Il ne faut pas zapper le fait que le Golden Age électronique de la fin des années 80 et du début des années 90, ce n’est pas parce que les disques étaient meilleurs, la drogue meilleure et les gens plus ouverts. Ca a été un Golden Age parce qu’un monde nouveau s’ouvrait aux grands esthètes comme aux parfaits troglodytes. Ce monde n’a jamais été homogène. Pour un bon disque, un artiste valable, on trouvait déjà des centaines et des centaines de médiocrités (l’eurodance hollandaise, le label Bonzaï, le happy hardcore…). Pour une discothèque chamboulant les codes sociaux, il y en avait dix ou cent qui répétaient chaque week-end les mêmes trucs ploucs (pas de baskets, la veste au vestiaire, une belle chemise, un deejay aux recettes musicales exactement pareilles à celles de l’EDM aujourd’hui…).
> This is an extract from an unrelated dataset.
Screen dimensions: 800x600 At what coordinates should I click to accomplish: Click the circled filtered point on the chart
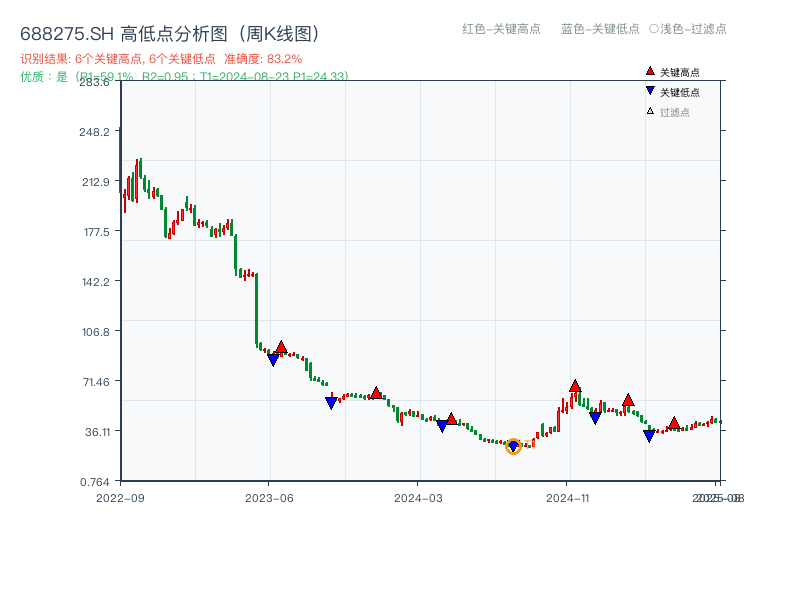(x=514, y=447)
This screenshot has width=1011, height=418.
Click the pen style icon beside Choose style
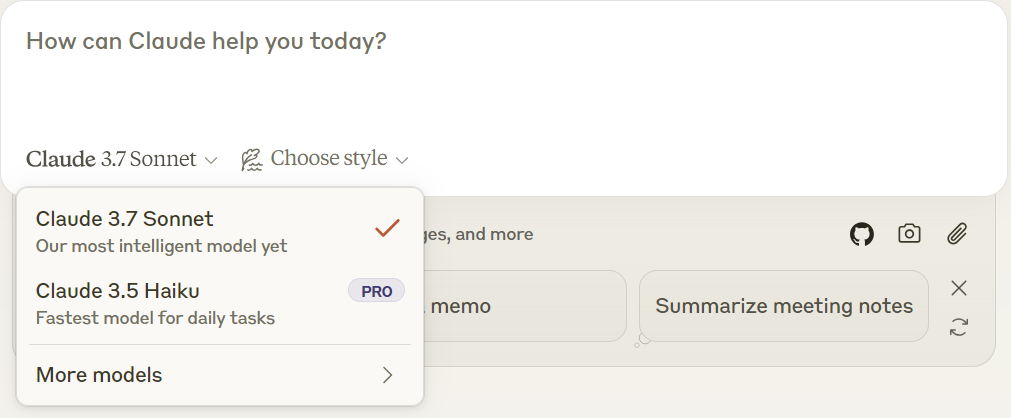(252, 159)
Seth Troxler dit dans son article que pour beaucoup de jeunes, la seule expérience qu’ils ont de la musique électronique, c’est le festival EDM et que ce n’est pas dans un festival EDM que l’on apprend les finesses de l’art du clubbing. Il illustre ce propos avec une image grotesque: dans un festival, une fille sniffe une trace sur le minou rasé d’une autre fille. « Dans un club, ce serait bandant, dit-il. Dans un festival, c’est juste dégueulasse. Au Berghain, on appellerait ça la liberté. À Ultra, c’est juste de la défonce hyper baddante. » Sauf que non. Ce genre de singerie porno, en club tout comme en festival, en 1988, en 1995 ou en 2014, ne nous dit qu’une seule et unique chose: pendant que certains deejays passent de la musique en espérant changer le monde, la plupart des gens se contenteront toujours de faire n’importe quoi, n’importe comment, avec n’importe qui. C’est ainsi qu’ils conçoivent la fête. C’est peut-être pathétique, mais peut-on vraiment un seul instant imaginer donner des leçons de maintien dans les fêtes et sur les dancefloors? Deejay Nadine de Rotschild ici ou quoi ou qu’est-ce?